── INPUT RECORDS ──

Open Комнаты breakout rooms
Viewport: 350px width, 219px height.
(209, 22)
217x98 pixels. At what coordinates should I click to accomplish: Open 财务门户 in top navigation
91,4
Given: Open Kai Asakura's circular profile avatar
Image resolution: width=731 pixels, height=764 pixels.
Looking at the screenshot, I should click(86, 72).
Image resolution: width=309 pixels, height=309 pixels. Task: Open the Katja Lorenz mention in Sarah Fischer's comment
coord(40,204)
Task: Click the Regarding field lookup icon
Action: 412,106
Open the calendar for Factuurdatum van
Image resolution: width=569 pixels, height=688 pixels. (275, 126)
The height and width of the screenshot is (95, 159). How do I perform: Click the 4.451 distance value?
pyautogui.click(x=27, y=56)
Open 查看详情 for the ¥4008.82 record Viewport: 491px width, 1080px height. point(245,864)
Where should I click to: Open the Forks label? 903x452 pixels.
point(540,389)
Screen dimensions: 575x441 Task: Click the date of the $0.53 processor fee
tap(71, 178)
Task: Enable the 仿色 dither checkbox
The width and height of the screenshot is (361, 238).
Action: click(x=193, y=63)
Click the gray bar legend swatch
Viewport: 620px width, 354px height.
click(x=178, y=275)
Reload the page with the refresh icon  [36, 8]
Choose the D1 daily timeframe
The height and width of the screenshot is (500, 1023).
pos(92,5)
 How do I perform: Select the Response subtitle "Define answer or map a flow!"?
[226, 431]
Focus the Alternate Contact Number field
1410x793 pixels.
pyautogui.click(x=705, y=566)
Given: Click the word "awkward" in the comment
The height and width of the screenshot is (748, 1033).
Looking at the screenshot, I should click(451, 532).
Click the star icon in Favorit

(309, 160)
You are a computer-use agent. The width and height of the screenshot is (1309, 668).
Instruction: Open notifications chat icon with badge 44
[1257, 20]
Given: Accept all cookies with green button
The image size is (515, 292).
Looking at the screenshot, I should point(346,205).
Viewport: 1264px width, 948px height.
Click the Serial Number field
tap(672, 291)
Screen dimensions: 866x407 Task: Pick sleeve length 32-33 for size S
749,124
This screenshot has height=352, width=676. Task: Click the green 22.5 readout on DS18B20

───

_ASSIGNMENT_:
Write only the number of lines in the listing that hold the word "green".

_SOLUTION FOR THIS EXERCISE_:
2